Pasaje.
=====
En casi todas las familias suele cohabitar algún miembro --sí, ese en el que está usted pensando-- que se esfuerza en convertir las comidas familiares en una final de la Champions League, que siempre gana por goleada y le eligen el jugador más valioso. Si usted estrena coche, ellos un avión. Si acaban de ascenderle, ellos van a ser canonizados. Si usted viaja a Eurodisney con los niños, ya estuvieron allí cuando lo construían. Con los años se aprende a no discutir, porque nada hay que razonar. Tales campeones suelen detentar el puesto de cuñados ; de ahí que se conozca su patología como el síndrome del cuñado . En la familia socialista, como en todas, lo padecen, y últimamente en abundancia.

Entre las críticas destiladas desde la vieja guardia se imputan al presidente del Gobierno, José Luis Rodríguez Zapatero , excesos de presencia y presidencialistas. Pero ¿no es dar la cara ante la crisis lo propio de un líder? Se rumorea que trata a sus ministros como secretarios, una acusación que no pasa de cuchicheo a falta de quejas entre los degradados. También triunfa la supuesta comparación entre aquellos brillantes equipos de FG y las mediocres pandillas de ZP. No deja de ser casual que siempre sean las miembras las más cuestionadas. Pero ya se sabe que la casualidad suele salir machista.
=====
Material proporcionado.

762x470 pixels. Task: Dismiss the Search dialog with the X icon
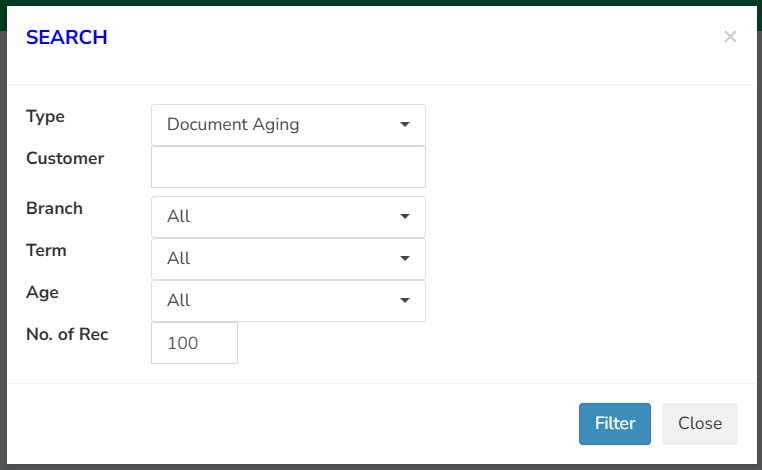pyautogui.click(x=730, y=36)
=====
Tareas requeridas.
1. Conteste brevemente estas preguntas sobre el pasaje:
(a) ¿Qué puesto familiar suelen ocupar esos campeones, según el pasaje?
(b) ¿A quién se imputan excesos de presencia y presidencialistas?
(c) ¿Cómo se rumorea que trata a sus ministros?
2. Extraiga del pasaje el tramo comprendido entre "Entre las críticas" y "suele salir machista.", ambos incluidos.

Resultados esperados.
1.
(a) El puesto de cuñados.
(b) Al presidente del Gobierno, José Luis Rodríguez Zapatero.
(c) Como secretarios.

2.
Entre las críticas destiladas desde la vieja guardia se imputan al presidente del Gobierno, José Luis Rodríguez Zapatero , excesos de presencia y presidencialistas. Pero ¿no es dar la cara ante la crisis lo propio de un líder? Se rumorea que trata a sus ministros como secretarios, una acusación que no pasa de cuchicheo a falta de quejas entre los degradados. También triunfa la supuesta comparación entre aquellos brillantes equipos de FG y las mediocres pandillas de ZP. No deja de ser casual que siempre sean las miembras las más cuestionadas. Pero ya se sabe que la casualidad suele salir machista.